Sandia
Very Experienced
- Joined
- May 24, 2002
- Posts
- 6,461
All money exists in two forms: government money and commercial bank money.
Commercial bank money is all the money you have at the bank in the form of bank deposits. Government money consists of currency (dollar bills) and Federal Reserve deposits (also called federal funds).
The Fed requires banks to keep, at most, 10% of deposits in reserve: either in the form of currency or federal funds. The rest they're free to do with as they like.
Which means if everyone tried to withdraw all their money from banks, they'd be able to pay about 10 cents on the dollar.
Historically, when that happened it was called a bank run. Too many people would try to withdraw their money at once, and the banks would have to close their doors. The people who didn't get their money get their money first, lost out.
That hasn't happened in a long time, because of FDIC insurance, and because the Fed has consistently stepped in and saved private banks when they get into trouble.
Ordinary people can't get Fed accounts. You have to be a bank or a government to have an account at the Fed. Federal Reserve Notes (US currency) and federal funds, however, are interchangeable. (The only difference is that you can't get interest from currency. You can get interest from a reserve account - 0.25%, currently.)
The Fed can produce as many dollars as it chooses. It simply buys something - US Treasuries, for example - and credits the seller with dollars.
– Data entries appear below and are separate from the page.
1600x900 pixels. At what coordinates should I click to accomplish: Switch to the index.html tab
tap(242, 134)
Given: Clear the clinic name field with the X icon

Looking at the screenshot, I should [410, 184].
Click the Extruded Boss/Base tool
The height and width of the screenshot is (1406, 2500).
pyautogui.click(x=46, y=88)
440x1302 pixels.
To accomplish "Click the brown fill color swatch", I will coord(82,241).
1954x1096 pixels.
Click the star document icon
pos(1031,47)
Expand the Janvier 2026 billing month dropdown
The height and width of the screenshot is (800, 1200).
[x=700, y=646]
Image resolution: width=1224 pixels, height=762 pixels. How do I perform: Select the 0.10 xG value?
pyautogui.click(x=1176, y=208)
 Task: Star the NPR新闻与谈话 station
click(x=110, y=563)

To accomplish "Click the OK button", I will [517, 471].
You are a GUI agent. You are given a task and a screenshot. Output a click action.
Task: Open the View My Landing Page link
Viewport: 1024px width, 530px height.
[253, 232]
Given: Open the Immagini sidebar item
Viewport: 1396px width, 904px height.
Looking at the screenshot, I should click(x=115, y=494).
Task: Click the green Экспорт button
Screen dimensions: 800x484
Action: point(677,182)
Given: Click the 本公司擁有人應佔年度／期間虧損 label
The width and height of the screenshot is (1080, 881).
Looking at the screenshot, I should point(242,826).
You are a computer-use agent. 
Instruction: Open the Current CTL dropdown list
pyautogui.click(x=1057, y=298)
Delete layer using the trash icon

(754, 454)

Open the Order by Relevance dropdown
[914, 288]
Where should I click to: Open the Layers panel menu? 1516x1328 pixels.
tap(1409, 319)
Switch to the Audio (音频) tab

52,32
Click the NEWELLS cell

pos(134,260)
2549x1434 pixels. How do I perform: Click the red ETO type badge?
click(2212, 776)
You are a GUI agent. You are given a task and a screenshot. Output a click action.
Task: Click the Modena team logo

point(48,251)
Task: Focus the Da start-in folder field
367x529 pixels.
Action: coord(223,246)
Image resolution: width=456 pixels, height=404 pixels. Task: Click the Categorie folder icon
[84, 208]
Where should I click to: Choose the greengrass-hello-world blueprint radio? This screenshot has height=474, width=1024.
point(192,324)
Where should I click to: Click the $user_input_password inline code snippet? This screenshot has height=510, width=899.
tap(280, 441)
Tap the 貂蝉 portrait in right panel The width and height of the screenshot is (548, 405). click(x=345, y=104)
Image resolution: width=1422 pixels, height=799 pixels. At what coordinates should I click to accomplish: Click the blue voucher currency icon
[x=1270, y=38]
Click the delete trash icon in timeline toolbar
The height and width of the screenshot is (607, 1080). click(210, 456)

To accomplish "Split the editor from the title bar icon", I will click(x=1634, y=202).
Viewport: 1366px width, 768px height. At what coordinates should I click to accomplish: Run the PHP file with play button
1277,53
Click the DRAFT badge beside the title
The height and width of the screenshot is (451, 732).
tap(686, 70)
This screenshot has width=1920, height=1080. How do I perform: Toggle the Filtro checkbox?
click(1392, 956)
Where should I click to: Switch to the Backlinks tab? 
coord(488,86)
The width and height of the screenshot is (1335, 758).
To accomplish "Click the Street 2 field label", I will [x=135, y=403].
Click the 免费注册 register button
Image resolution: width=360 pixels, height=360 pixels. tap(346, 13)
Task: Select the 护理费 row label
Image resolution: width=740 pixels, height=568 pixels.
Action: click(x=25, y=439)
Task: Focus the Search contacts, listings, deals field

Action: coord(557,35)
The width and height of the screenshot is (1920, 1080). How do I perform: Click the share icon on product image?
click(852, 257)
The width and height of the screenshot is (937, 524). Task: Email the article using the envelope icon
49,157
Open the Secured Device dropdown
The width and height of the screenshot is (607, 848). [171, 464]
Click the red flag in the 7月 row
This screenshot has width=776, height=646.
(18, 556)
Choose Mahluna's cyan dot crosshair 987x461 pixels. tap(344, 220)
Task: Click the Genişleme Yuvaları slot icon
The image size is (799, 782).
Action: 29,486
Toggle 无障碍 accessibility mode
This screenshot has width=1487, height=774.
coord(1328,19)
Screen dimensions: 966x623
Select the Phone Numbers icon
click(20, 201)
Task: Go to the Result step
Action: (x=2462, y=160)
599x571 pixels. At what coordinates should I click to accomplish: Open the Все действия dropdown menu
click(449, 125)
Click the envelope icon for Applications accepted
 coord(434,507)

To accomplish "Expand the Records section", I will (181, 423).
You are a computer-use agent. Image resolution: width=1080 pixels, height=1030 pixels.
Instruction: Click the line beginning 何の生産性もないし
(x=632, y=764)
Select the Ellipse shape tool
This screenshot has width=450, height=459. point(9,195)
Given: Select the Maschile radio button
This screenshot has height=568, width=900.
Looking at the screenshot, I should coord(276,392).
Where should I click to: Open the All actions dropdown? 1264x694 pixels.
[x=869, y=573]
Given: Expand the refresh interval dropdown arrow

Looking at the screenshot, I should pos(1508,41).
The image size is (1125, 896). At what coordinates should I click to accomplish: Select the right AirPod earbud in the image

The Fed then has an asset (the Treasuries) and a liability (dollars). The liability (dollars) is marked as a liability in the Fed's ledgers, but since dollars can only be redeemed with dollars, and the Fed can produce as many as it wants, it's only a liabilty in a strictly technical sense of the term.
It's not a liability the way your mortgage or student loans are, unless you have legal printing press, which you don't, because it's only legal for the Fed.
This why the US government can't run out of money. The Fed can always purchase, in whatever amount it chooses, whatever government debt is for sale. The Fed currently owns $2 or $3 trillion in government debt. But there's nothing sacred about that number. It can always buy more if it wants. Or it could choose to reduce its holdings. Those are policy choices it makes at its monthly meetings. But anyway, the point is that the Fed can't "run out of money"; anymore than its possible to run out out of numbers. There's a limited amount of labor in the world. A limited a amount of oil, of intelligence, of skills. But the amount of money the Fed can create is unlimited.
So when someone talks about the US not being able to pay its bills, or of running out of money, it's a sign they don't know what they're taking about.
There may be good policy reasons for funding one project more or less, or taxing more or less (in fact, the government could stop taxing people altogether, and still fund itself, if it wanted), but running out of money is never one of them.
Commercial bank money is all the money you have at the bank in the form of bank deposits. Government money consists of currency (dollar bills) and Federal Reserve deposits (also called federal funds).
The Fed requires banks to keep, at most, 10% of deposits in reserve: either in the form of currency or federal funds. The rest they're free to do with as they like.
Which means if everyone tried to withdraw all their money from banks, they'd be able to pay about 10 cents on the dollar.
Historically, when that happened it was called a bank run. Too many people would try to withdraw their money at once, and the banks would have to close their doors. The people who didn't get their money get their money first, lost out.
That hasn't happened in a long time, because of FDIC insurance, and because the Fed has consistently stepped in and saved private banks when they get into trouble.
Ordinary people can't get Fed accounts. You have to be a bank or a government to have an account at the Fed. Federal Reserve Notes (US currency) and federal funds, however, are interchangeable. (The only difference is that you can't get interest from currency. You can get interest from a reserve account - 0.25%, currently.)
The Fed can produce as many dollars as it chooses. It simply buys something - US Treasuries, for example - and credits the seller with dollars. The Fed then has an asset (the Treasuries) and a liability (dollars). The liability (dollars) is marked as a liability in the Fed's ledgers, but since dollars can only be redeemed with dollars, and the Fed can produce as many as it wants, it's only a liabilty in a strictly technical sense of the term.
It's not a liability the way your mortgage or student loans are, unless you have legal printing press, which you don't, because it's only legal for the Fed.
This why the US government can't run out of money. The Fed can always purchase, in whatever amount it chooses, whatever government debt is for sale. The Fed currently owns $2 or $3 trillion in government debt. But there's nothing sacred about that number. It can always buy more if it wants. Or it could choose to reduce its holdings. Those are policy choices it makes at its monthly meetings. But anyway, the point is that the Fed can't "run out of money"; anymore than its possible to run out out of numbers. There's a limited amount of labor in the world. A limited a amount of oil, of intelligence, of skills. But the amount of money the Fed can create is unlimited.
So when someone talks about the US not being able to pay its bills, or of running out of money, it's a sign they don't know what they're taking about.
There may be good policy reasons for funding one project more or less, or taxing more or less (in fact, the government could stop taxing people altogether, and still fund itself, if it wanted), but running out of money is never one of them.